Former first minister Jack McConnell has urged the Scottish Government to introduce same-sex marriage.
Lord McConnell insisted gays were not "second-class citizens with fewer rights" as he called on MSPs and ministers to "go for equality over discrimination".
He made the plea in a public letter to the Equality Network, which has been campaigning for same-sex marriage to be introduced.
Some 77,000 people responded to a Scottish Government consultation on the issue, with ministers expected to announce their decision in the coming days.
At the start of the consultation the Government said it "tends towards the view" that same-sex marriage should be introduced, but that faith groups and their celebrants should not be obliged to solemnise the ceremonies.
Lord McConnell was first minister when civil partnerships were introduced and argued that prior to this same-sex couples "had few of the basic rights that other couples could take for granted", including the "right to have their relationships recognised in the eyes of the law".

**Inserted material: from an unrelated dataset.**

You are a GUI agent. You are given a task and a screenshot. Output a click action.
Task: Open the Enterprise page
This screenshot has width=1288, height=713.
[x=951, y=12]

But while he said civil partnerships were "the right thing for Scotland in 2005 it is clear that attitudes have progressed".

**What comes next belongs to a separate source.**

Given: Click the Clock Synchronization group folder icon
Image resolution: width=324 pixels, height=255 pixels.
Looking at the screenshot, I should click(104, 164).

He added it was now time to give same-sex couples the "full legal and social equality that they deserve".
In his letter, the former Labour MSP said: "In Scotland today almost everyone will know a gay family member, friend or colleague. Like my family most Scots will want to see the people they love and care about treated as equals, not as second-class citizens with fewer rights and a lesser status."
Tom French, policy co-ordinator for the Equality Network, said he was "delighted by Lord McConnell's firm support for equal marriage".